Lydie Dattas est un ovni dans le monde poétique et littéraire. Faisant retour sur les temps de l’adolescence, elle évoque la beauté, le charme, le sexe sublimés par une révélation quasi métaphysique au-delà de la pulsion, de l’autre du désir ou de la mélancolie que certaines affres peuvent générer. L’auteure en appelle à une féminité qui se dédouble du regard des autres. La forme donne une force médiumnique voire engagée à ce livre de celle qui rapporte quelque chose de la société marchande et conçue par et pour les mâles.
Ce faisant, Lydie Dattas donne une valeur à sa propre intégrité de femme.

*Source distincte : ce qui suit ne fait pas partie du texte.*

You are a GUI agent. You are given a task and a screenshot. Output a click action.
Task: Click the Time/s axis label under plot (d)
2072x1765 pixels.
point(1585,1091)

Et l’auteur de de préciser : « Je haïssais qu’on me clame belle. Pourtant, aucune expérience aussi profonde que ce moment idiot où je sentis que j’étais la perle qui faisait mourir les hommes. Elle m’apportait ce savoir : le corps des filles n’est pas seulement leur corps, il est aussi leur pensée. » Néanmoins le livre vient prendre par revers cette société intéressée par le corps féminin en oubliant qu’en lui se charpente ce que l’auteur rapporte : une force émotionnelle qui s’envole au-delà des schémas posés sur lui. La poésie devient aussi évidente que paradoxale et critique. Là où un Beckett l’avait portée jusqu’au silence, Lydia Dattas la relève pour le percer et ce, du côté de l’identité féminine.

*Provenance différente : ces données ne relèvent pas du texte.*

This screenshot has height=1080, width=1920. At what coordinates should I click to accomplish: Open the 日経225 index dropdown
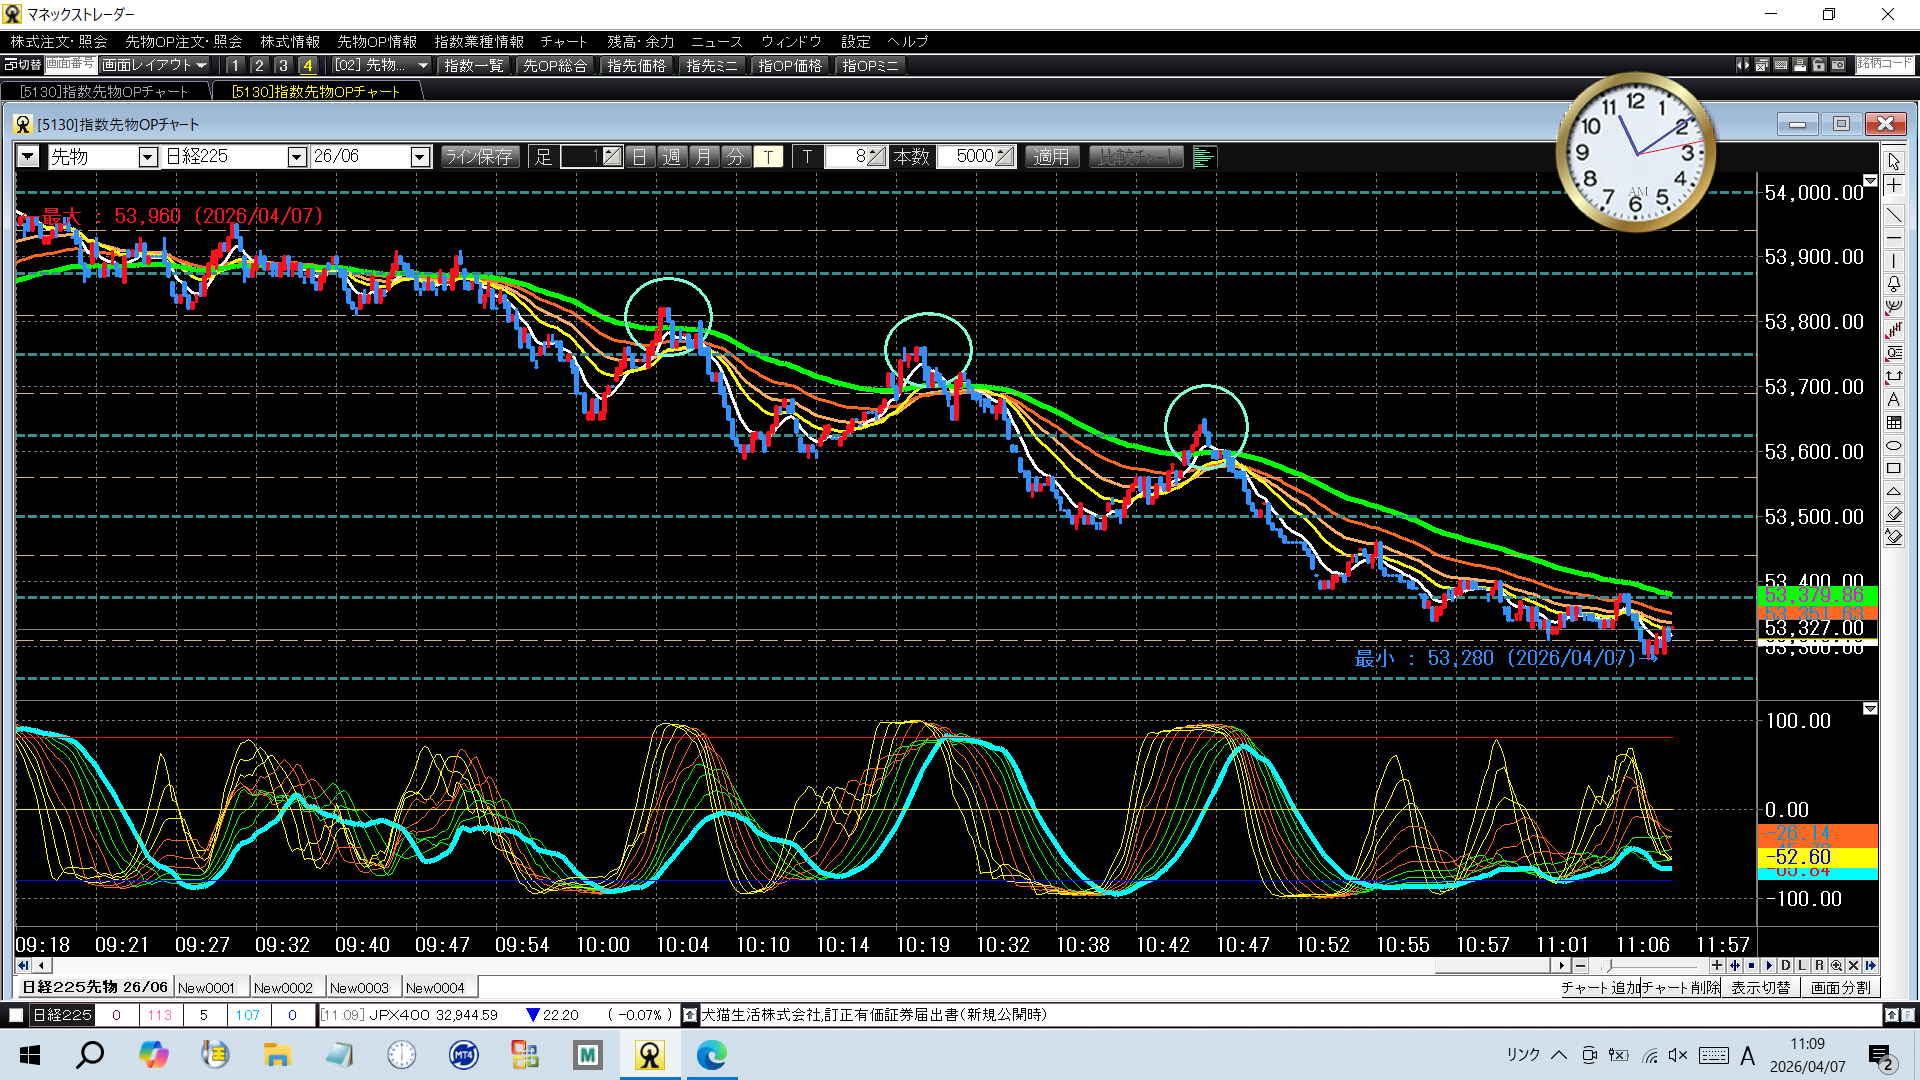296,157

Celle dont la mère actrice renonça à son métier par amour d’un époux organiste à Notre-Dame fut prise entre la folie de sa mère et la passion musicale ascétique de son père. Elle développa à la fois une spiritualité philosophique ou poétique et la conscience voire le poids d’une beauté sensuelle, séductrice. Son mariage « décalé » fit d’elle une tzigane d’adoption. Elle suit par amour son mari dans la « yourte de pierres » du Cirque d’Hiver et dans son “palais d’illettrés” où elle dut faire ses classes pour se faire accepter. Elle partage avec lui le dégoût pour la médiocrité, la gloire factice et les moyens faciles de les caresser.
Le livre permet de rassembler en unités poétiques et lucides des états d’âmes, de lieux et de situations existentielles. Il ne s’agit pas d’entrer dans le corps ou de le chanter mais de sortir de certaines idées préconçues et grilles de lectures masculine.
La poétesse met à nu les lanières du feu intérieur qui l’anime au-delà du corps que d’autres imaginent avec un goût de miel et de sucre. Son être possède une saveur bien plus complexe et profonde. Lydie Dattas transcende les repères visuels et fantasmatiques qui l’enclosent. Produisant un “babil d’ une classe devenue dangereuse” (pour paraphraser Prigent), la poétesse fait surgir de manière impressionniste et subtile une revendication essentielle.
jean-paul gavard-perret
Lydie Dattas, Carnet d’une allumeuse, Gallimard, coll. Blanche, Paris, 2017.